### PROMPT
Give back the full set of entries that follows, exactly as written.

### Saved entries
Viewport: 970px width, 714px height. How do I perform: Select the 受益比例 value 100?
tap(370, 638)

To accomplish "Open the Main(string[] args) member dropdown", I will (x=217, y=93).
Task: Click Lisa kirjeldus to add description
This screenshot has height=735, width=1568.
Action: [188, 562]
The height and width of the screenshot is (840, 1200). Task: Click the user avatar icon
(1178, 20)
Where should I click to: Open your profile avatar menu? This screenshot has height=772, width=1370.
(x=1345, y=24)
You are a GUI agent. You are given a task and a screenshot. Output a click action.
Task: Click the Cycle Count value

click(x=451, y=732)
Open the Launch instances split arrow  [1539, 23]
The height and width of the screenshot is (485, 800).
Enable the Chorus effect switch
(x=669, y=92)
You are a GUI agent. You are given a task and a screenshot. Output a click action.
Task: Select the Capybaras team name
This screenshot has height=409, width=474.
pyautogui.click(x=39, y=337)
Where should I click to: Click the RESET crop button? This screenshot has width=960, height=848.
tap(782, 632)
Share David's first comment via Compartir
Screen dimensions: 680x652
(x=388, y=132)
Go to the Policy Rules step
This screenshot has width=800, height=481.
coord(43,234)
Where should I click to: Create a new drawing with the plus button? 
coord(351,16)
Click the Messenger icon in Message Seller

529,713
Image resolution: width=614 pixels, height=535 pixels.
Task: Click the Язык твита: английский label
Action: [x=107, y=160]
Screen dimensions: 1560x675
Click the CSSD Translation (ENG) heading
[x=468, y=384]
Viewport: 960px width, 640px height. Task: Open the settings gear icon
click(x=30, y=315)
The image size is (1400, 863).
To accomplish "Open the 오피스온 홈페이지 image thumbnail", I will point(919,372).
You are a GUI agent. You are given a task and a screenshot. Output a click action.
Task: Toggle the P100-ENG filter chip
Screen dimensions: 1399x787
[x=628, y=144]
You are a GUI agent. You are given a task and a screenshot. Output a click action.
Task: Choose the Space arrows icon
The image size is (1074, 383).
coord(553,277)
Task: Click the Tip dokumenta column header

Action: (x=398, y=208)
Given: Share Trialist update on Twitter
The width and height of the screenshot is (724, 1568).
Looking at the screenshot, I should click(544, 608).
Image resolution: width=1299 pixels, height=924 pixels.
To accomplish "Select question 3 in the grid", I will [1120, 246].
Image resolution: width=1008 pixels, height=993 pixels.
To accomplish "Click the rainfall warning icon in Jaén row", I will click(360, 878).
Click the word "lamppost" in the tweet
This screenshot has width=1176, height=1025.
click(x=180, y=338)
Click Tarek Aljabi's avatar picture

### RESULT FOR THIS EXERCISE
Viewport: 970px width, 714px height. How do I perform: Select the 受益比例 value 100?
tap(370, 638)

To accomplish "Open the Main(string[] args) member dropdown", I will (x=217, y=93).
Task: Click Lisa kirjeldus to add description
This screenshot has height=735, width=1568.
Action: [188, 562]
The height and width of the screenshot is (840, 1200). Task: Click the user avatar icon
(1178, 20)
Where should I click to: Open your profile avatar menu? This screenshot has height=772, width=1370.
(x=1345, y=24)
You are a GUI agent. You are given a task and a screenshot. Output a click action.
Task: Click the Cycle Count value

click(x=451, y=732)
Open the Launch instances split arrow  [1539, 23]
The height and width of the screenshot is (485, 800).
Enable the Chorus effect switch
(x=669, y=92)
You are a GUI agent. You are given a task and a screenshot. Output a click action.
Task: Select the Capybaras team name
This screenshot has height=409, width=474.
pyautogui.click(x=39, y=337)
Where should I click to: Click the RESET crop button? This screenshot has width=960, height=848.
tap(782, 632)
Share David's first comment via Compartir
Screen dimensions: 680x652
(x=388, y=132)
Go to the Policy Rules step
This screenshot has width=800, height=481.
coord(43,234)
Where should I click to: Create a new drawing with the plus button? 
coord(351,16)
Click the Messenger icon in Message Seller

529,713
Image resolution: width=614 pixels, height=535 pixels.
Task: Click the Язык твита: английский label
Action: [x=107, y=160]
Screen dimensions: 1560x675
Click the CSSD Translation (ENG) heading
[x=468, y=384]
Viewport: 960px width, 640px height. Task: Open the settings gear icon
click(x=30, y=315)
The image size is (1400, 863).
To accomplish "Open the 오피스온 홈페이지 image thumbnail", I will point(919,372).
You are a GUI agent. You are given a task and a screenshot. Output a click action.
Task: Toggle the P100-ENG filter chip
Screen dimensions: 1399x787
[x=628, y=144]
You are a GUI agent. You are given a task and a screenshot. Output a click action.
Task: Choose the Space arrows icon
The image size is (1074, 383).
coord(553,277)
Task: Click the Tip dokumenta column header

Action: (x=398, y=208)
Given: Share Trialist update on Twitter
The width and height of the screenshot is (724, 1568).
Looking at the screenshot, I should click(544, 608).
Image resolution: width=1299 pixels, height=924 pixels.
To accomplish "Select question 3 in the grid", I will [1120, 246].
Image resolution: width=1008 pixels, height=993 pixels.
To accomplish "Click the rainfall warning icon in Jaén row", I will click(360, 878).
Click the word "lamppost" in the tweet
This screenshot has width=1176, height=1025.
click(x=180, y=338)
Click Tarek Aljabi's avatar picture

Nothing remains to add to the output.